For numerical features that were not binned (`Age`, `Fare`, `FamilySize`), we'll apply **Standard Scaling**. This transforms the data to have a mean of 0 and a standard deviation of 1, which is important for many machine learning algorithms (e.g., Logistic Regression, SVMs, neural networks) that are sensitive to the scale of features.

In [None]:
if not data.empty:
    # Identify numerical columns to be scaled. PassengerId and Survived are excluded.
    # Age and Fare are excluded as they have been binned. If not binned, they would be scaled.
    numerical_cols_for_scaling = ['Age', 'Fare', 'FamilySize']

    # Ensure these columns exist and are numeric before scaling
    numerical_cols_for_scaling = [col for col in numerical_cols_for_scaling if col in data.columns and pd.api.types.is_numeric_dtype(data[col])]

    if numerical_cols_for_scaling:
        # Create a StandardScaler instance
        scaler = StandardScaler()

        # Fit and transform the numerical columns
        data[numerical_cols_for_scaling] = scaler.fit_transform(data[numerical_cols_for_scaling])
        print("Numerical features successfully Standard Scaled.")
        print("\nDataFrame after Feature Scaling (scaled columns):")
        display(data[numerical_cols_for_scaling].head())
    else:
        print("No numerical columns selected for scaling or they do not exist.")
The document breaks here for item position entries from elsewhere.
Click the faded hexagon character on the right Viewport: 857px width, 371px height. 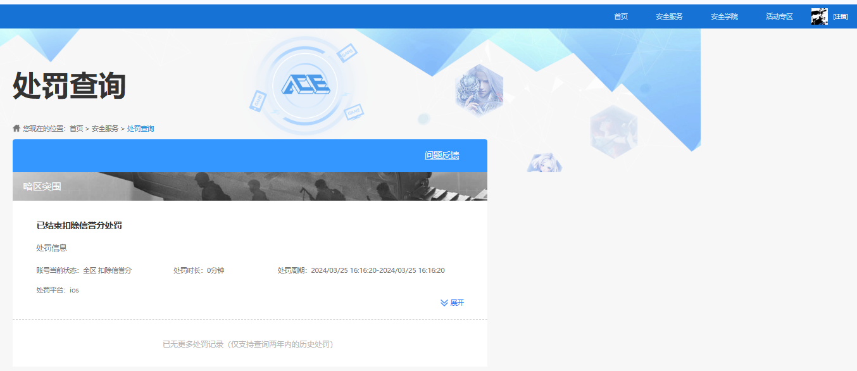point(613,131)
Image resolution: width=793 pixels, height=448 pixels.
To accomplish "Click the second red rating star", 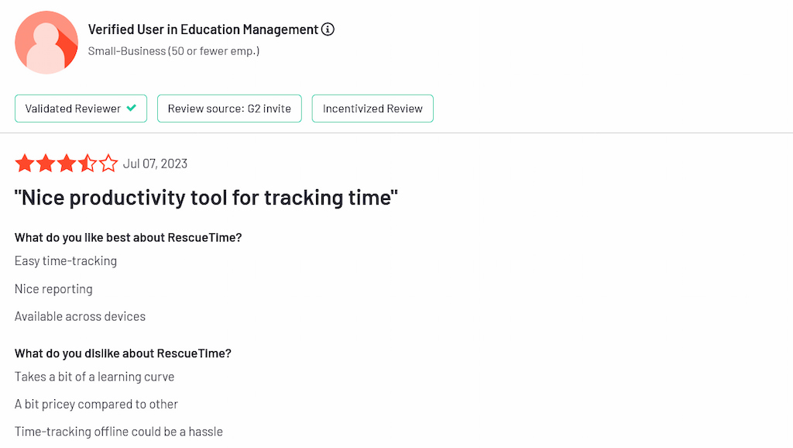I will tap(45, 163).
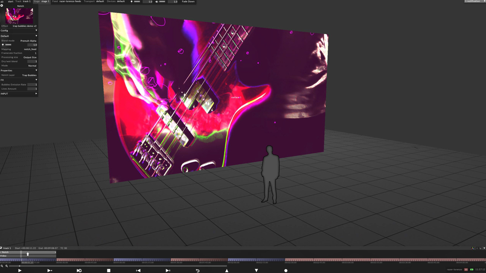
Task: Start playback with the Play button
Action: pos(20,271)
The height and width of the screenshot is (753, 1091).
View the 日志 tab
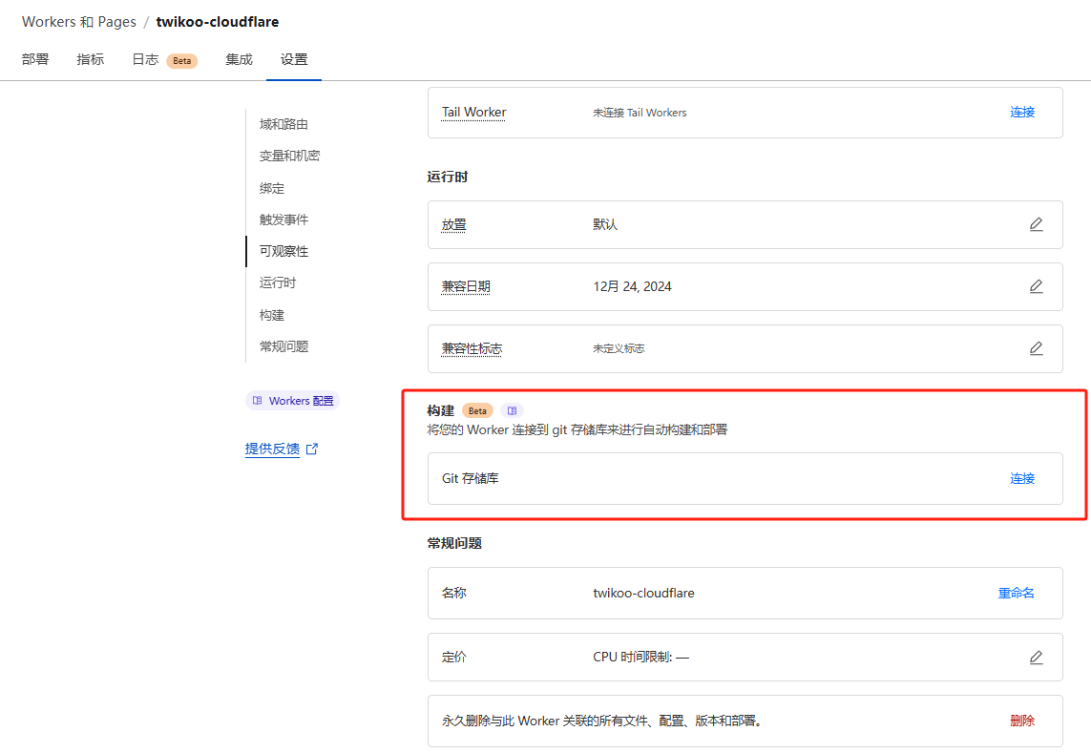click(x=143, y=59)
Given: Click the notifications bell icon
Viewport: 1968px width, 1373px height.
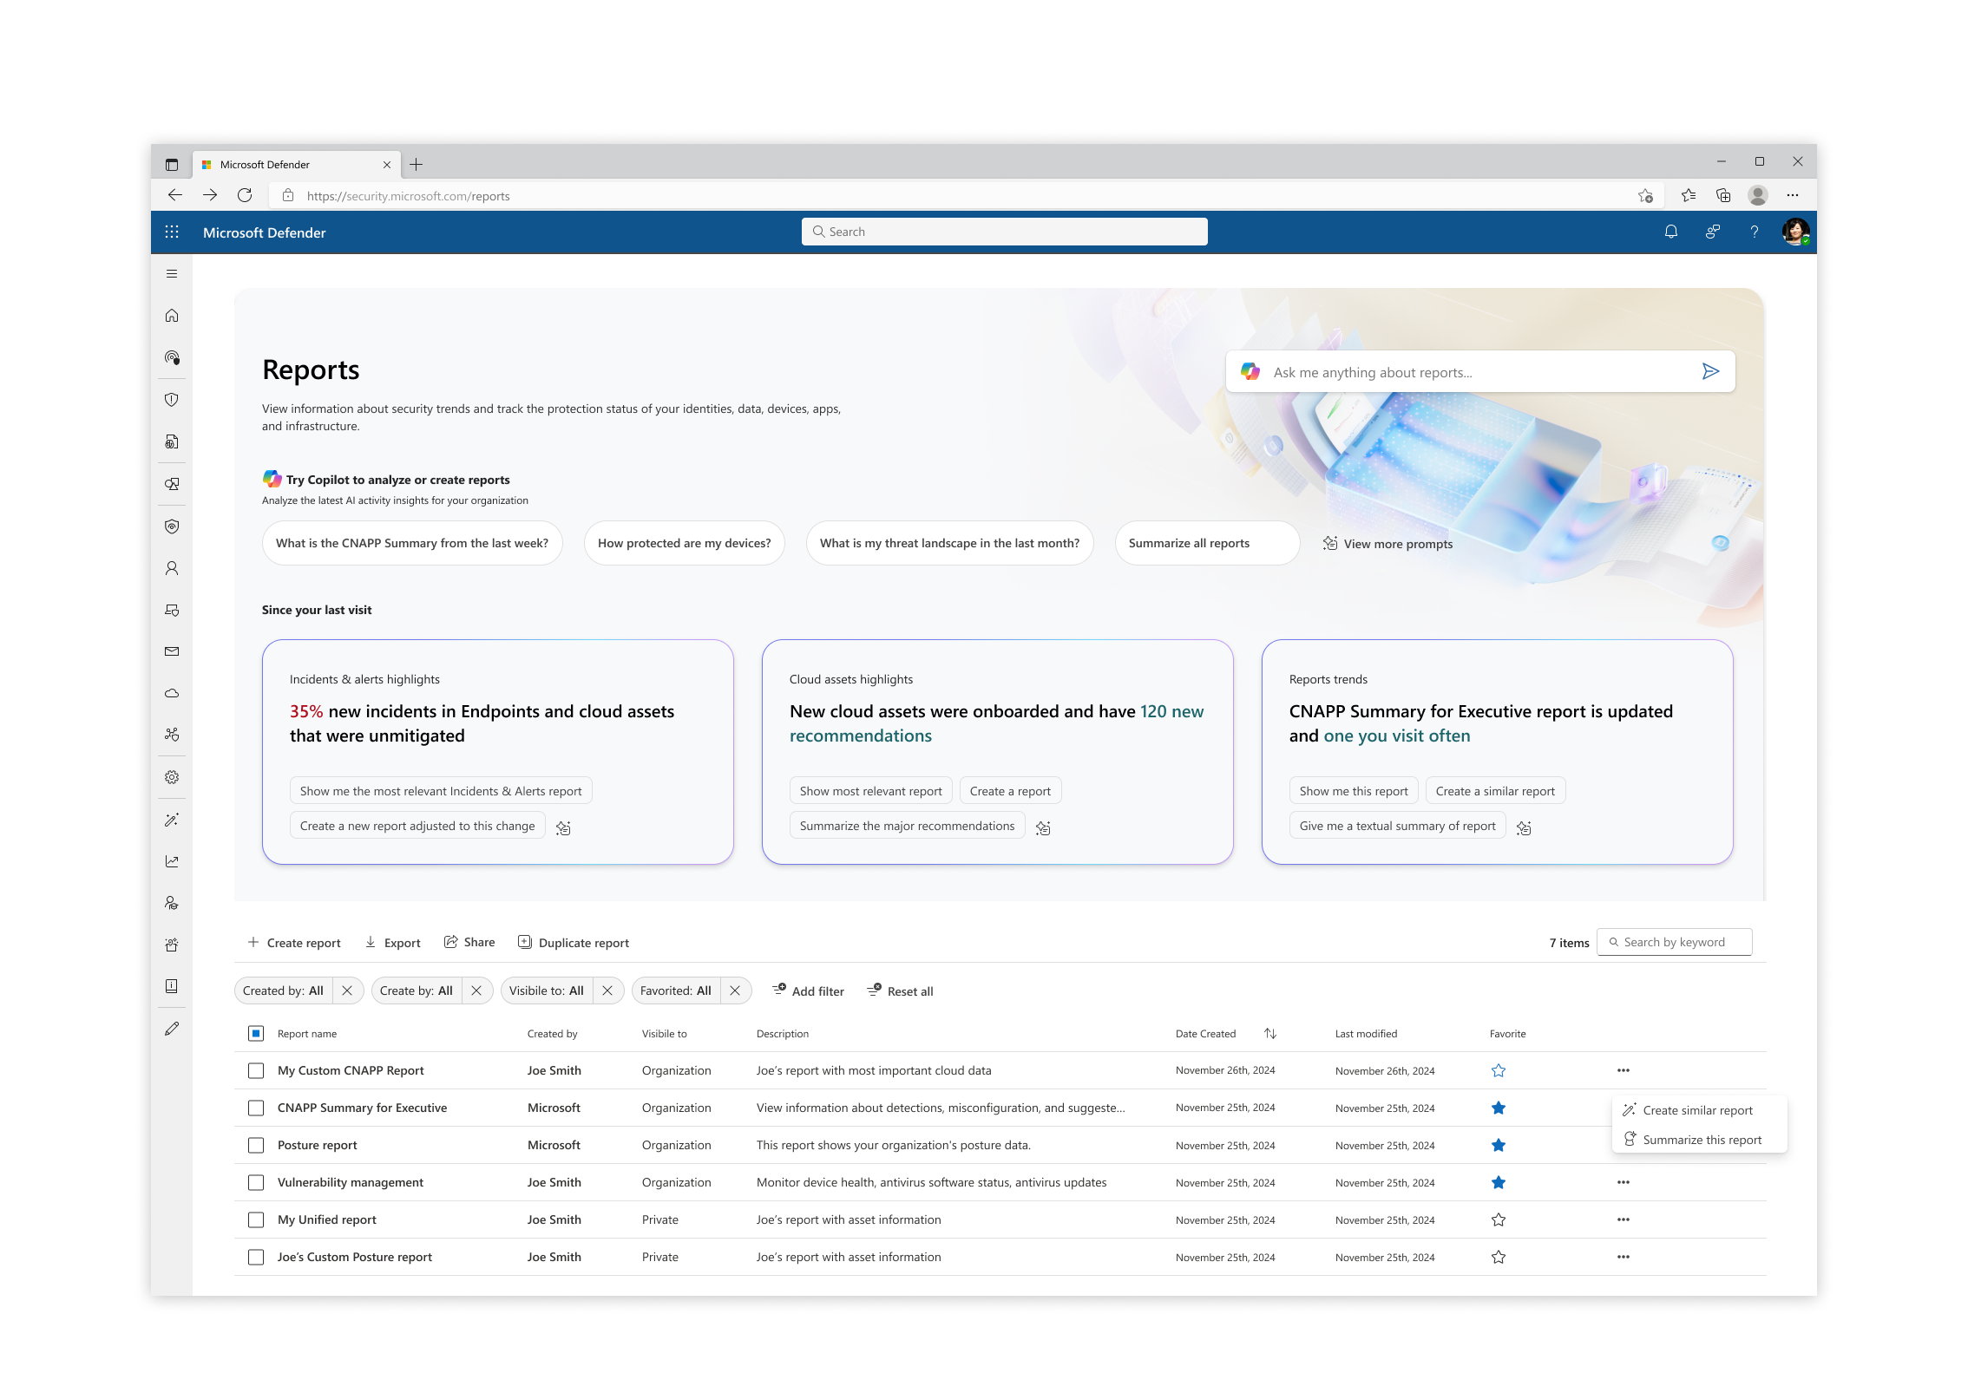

## 6. Final DataFrame Review

Let's check the final structure of our preprocessed DataFrame. We should see all missing values handled, new features created, and all relevant features encoded and scaled.

In [None]:
if not data.empty:
    print("\nFinal DataFrame Information:")
    data.info()

    print("\nFinal DataFrame Head:")
    display(data.head())


### Dropping unnecessary columns

We should drop `PassengerId` and `Ticket` as they are identifiers and typically do not contribute to predictive power. Also drop the original `Age` and `Fare` columns since we created binned versions.

In [None]:
if not data.empty:
    columns_to_drop = ['PassengerId', 'Ticket', 'Age', 'Fare']
    # Ensure columns exist before dropping
    existing_columns_to_drop = [col for col in columns_to_drop if col in data.columns]
    data.drop(columns=existing_columns_to_drop, inplace=True)
    print("Dropped unnecessary columns: ", existing_columns_to_drop)
    print("\nFinal DataFrame Head after dropping columns:")
    display(data.head())


## 7. Save the Preprocessed DataFrame

Finally, we'll save this preprocessed DataFrame to a new CSV file (`processed_data.csv`) in the `data/` directory. This will allow us to easily load the cleaned and engineered data in the next notebook for model training and evaluation, without having to rerun the preprocessing steps every time.

In [None]:
if not data.empty:
    output_path = '../data/processed_data.csv'
    data.to_csv(output_path, index=False)
    print(f"Preprocessed data saved to {output_path}")
else:
    print("DataFrame is empty, cannot save.")